Remember the story about Harney Peak trails being shut down for timber cutting? Rangers are trying to thin the trees and minimize the spread of those darn pine beetles.

Where did those pine beetles come from? Us. Climate change:

SARAH GARDNER: But wait a minute. Explain for us how this little beetle has anything to do with climate change? Because, I mean, my understanding is that the pine beetle is a native species, right? It's always been there. And a lot of westerners believe the only reason it's gotten out of hand is because we haven't been thinning out the forests enough, right?

SAM EATON: That hasn't helped. And you throw in fire suppression and the beetles basically have an all-you-can-eat buffet of lodge pole and Ponderosa pine. But the scientists I talked to -- like Jesse Logan, who's been studying the beetles for decades -- say the main thing driving this outbreak is human-caused global warming.

JESSE LOGAN: It's by the actions of people.
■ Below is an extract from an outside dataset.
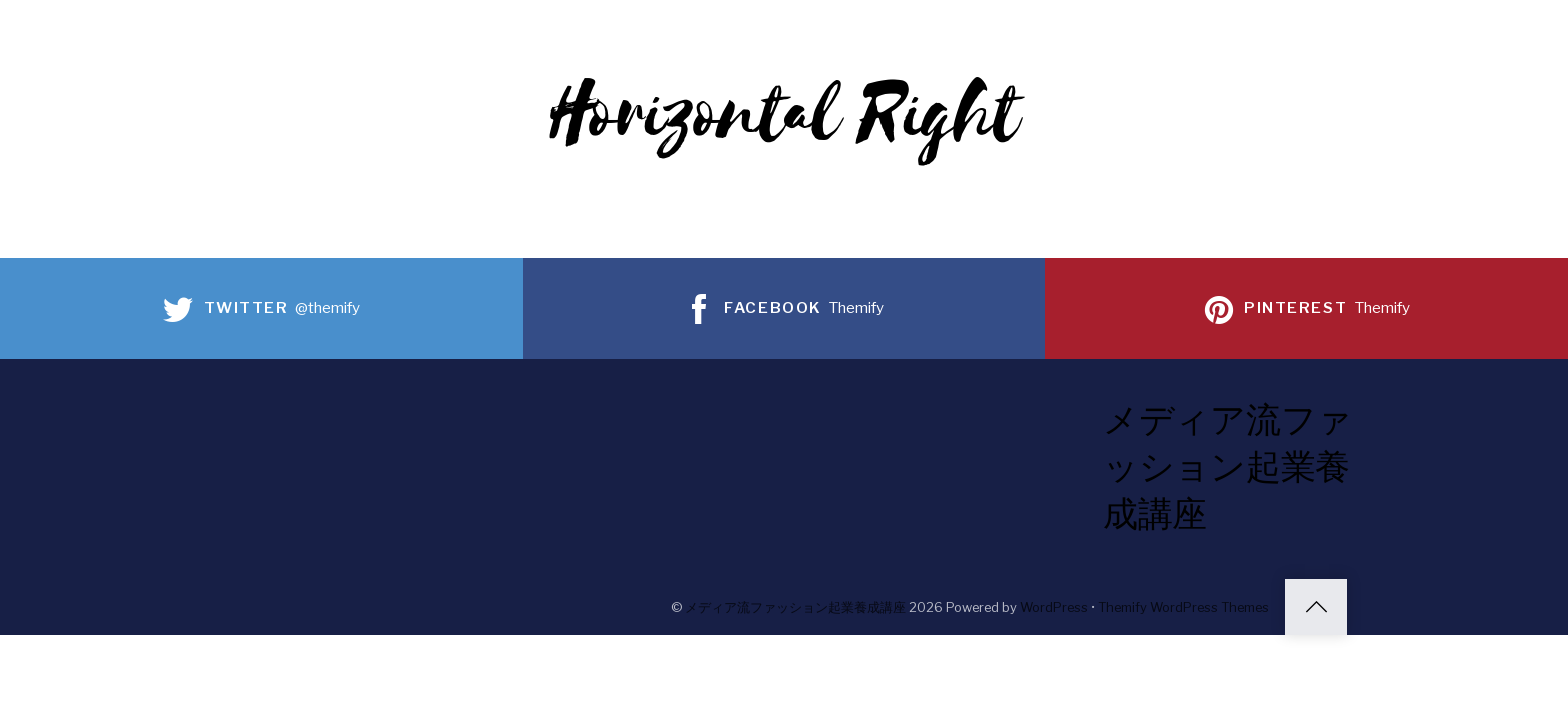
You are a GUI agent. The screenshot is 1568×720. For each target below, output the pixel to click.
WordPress (1054, 607)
It's directly our actions that are taking these forests out.

SAM: Let me connect the dots here. Logan says pine beetles have always been held in check by deep winter freezes. But that 2-degree increase in average temperatures you mentioned earlier, Sarah, has meant fewer cold snaps -- especially in the high elevations of the Rockies. Basically, the pine beetle couldn't have asked for better breeding conditions [Sarah Gardner and Sam Eaton, "Climate Change in Our Own Backyards," Marketplace, 2009.10.27].

Marketplace is running a big series on climate change; part 4 runs this evening (SDPB Radio, 19:00 CDT). Each piece is lengthy and worth the listen. The series webpage includes lots of resources on climate change science and economic impacts.